** ACTION ITEM **
Pick out every line in the data below that holds "computer".

** MATERIAL SUPPLIED **
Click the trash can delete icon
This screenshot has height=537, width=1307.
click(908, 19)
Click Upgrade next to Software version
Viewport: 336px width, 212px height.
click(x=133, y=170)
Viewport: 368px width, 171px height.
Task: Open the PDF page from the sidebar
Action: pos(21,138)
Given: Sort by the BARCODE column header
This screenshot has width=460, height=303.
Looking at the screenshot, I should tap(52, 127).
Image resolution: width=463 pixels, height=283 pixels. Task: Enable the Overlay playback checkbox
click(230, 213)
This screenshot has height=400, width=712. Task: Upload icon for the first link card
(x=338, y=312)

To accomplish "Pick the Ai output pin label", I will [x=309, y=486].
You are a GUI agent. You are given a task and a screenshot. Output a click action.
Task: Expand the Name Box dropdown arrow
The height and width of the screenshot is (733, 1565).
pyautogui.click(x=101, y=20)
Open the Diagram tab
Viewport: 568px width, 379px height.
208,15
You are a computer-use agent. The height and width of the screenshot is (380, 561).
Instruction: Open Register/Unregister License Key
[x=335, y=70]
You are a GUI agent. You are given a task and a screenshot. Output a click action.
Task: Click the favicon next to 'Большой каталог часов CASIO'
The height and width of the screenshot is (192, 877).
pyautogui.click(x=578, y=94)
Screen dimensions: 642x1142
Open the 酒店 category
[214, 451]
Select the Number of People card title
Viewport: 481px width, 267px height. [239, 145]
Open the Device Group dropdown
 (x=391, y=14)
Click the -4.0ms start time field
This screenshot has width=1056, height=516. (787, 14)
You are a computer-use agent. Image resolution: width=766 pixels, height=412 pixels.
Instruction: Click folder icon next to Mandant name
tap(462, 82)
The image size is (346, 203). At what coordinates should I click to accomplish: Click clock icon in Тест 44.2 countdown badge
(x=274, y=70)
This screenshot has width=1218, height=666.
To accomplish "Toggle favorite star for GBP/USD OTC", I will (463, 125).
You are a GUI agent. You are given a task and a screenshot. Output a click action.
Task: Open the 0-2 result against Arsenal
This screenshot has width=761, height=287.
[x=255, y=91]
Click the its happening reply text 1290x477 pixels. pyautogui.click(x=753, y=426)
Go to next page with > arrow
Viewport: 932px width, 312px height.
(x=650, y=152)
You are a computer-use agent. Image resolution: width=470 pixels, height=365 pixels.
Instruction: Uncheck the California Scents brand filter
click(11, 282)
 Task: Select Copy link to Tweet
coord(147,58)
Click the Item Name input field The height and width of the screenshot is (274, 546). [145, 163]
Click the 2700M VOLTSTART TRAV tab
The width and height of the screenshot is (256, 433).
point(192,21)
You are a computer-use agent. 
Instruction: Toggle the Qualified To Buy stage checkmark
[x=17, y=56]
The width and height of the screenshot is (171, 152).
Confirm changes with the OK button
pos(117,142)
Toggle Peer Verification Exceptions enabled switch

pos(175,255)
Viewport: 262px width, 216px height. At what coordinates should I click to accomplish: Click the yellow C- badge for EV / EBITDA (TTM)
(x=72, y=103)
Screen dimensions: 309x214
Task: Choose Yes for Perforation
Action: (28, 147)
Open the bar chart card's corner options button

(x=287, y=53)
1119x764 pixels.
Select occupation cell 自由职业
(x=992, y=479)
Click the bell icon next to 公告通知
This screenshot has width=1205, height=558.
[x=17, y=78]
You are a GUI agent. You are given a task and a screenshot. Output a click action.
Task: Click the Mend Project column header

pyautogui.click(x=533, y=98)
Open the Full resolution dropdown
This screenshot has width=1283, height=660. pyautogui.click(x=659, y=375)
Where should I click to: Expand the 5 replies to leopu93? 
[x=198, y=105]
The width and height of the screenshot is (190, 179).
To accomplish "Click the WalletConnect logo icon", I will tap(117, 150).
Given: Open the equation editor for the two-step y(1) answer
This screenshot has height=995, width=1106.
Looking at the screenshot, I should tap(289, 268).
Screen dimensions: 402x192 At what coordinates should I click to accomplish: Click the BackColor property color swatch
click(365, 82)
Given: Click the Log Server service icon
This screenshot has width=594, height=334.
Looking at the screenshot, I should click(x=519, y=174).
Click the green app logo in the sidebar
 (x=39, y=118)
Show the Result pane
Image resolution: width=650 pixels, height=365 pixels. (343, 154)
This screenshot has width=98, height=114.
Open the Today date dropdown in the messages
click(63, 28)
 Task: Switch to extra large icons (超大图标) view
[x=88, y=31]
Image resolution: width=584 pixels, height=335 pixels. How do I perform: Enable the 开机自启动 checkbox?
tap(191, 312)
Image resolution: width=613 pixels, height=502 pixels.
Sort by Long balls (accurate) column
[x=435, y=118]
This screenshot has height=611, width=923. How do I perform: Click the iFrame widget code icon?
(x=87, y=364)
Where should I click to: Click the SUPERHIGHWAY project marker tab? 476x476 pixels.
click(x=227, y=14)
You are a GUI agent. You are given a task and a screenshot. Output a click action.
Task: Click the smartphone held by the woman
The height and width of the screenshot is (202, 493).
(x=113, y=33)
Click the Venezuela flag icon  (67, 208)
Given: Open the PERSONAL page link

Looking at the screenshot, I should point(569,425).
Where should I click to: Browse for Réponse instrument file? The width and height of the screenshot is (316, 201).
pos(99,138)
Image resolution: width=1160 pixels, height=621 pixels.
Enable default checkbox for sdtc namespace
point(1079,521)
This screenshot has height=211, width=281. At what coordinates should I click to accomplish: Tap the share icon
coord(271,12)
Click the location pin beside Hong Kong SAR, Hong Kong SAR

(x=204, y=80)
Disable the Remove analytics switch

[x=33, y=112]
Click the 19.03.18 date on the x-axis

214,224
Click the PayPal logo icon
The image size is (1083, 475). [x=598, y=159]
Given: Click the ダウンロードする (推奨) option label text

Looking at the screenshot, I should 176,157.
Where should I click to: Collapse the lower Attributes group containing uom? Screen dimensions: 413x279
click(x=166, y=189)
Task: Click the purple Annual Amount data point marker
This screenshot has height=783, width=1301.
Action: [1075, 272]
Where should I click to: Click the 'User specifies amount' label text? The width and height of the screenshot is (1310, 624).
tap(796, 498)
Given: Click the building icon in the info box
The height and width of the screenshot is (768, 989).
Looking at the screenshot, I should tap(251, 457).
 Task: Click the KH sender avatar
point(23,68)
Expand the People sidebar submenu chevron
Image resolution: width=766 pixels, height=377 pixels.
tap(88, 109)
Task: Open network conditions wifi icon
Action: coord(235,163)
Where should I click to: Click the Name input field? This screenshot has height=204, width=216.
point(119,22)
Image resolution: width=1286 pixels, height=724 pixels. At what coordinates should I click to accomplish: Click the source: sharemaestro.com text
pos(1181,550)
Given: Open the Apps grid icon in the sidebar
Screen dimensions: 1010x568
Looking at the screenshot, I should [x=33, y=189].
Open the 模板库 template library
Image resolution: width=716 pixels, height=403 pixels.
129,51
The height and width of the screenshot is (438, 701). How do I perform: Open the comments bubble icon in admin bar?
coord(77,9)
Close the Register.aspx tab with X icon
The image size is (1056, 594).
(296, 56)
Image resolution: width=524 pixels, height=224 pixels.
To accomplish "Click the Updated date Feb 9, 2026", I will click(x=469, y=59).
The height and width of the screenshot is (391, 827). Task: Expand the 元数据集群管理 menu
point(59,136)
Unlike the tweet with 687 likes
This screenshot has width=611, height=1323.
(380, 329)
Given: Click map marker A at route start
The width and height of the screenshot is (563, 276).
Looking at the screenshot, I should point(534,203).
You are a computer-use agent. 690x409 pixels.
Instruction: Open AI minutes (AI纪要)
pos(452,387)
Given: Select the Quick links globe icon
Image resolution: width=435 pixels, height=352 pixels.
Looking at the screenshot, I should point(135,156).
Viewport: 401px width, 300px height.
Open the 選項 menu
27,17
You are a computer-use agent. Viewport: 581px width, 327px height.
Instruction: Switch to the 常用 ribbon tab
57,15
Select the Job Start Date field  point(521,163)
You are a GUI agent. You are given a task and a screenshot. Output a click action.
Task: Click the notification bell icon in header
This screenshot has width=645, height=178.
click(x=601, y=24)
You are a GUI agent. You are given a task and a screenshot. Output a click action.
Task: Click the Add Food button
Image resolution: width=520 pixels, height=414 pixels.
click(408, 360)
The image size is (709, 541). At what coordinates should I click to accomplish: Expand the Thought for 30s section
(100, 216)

** RESULT OF THIS EXERCISE **
You are a computer-use agent. The height and width of the screenshot is (380, 561).
You are a computer-use agent. Image resolution: width=766 pixels, height=412 pixels.
You are a computer-use agent. Image resolution: width=470 pixels, height=365 pixels.
You are a computer-use agent. 
You are a computer-use agent. 690x409 pixels.
You are a computer-use agent. Viewport: 581px width, 327px height.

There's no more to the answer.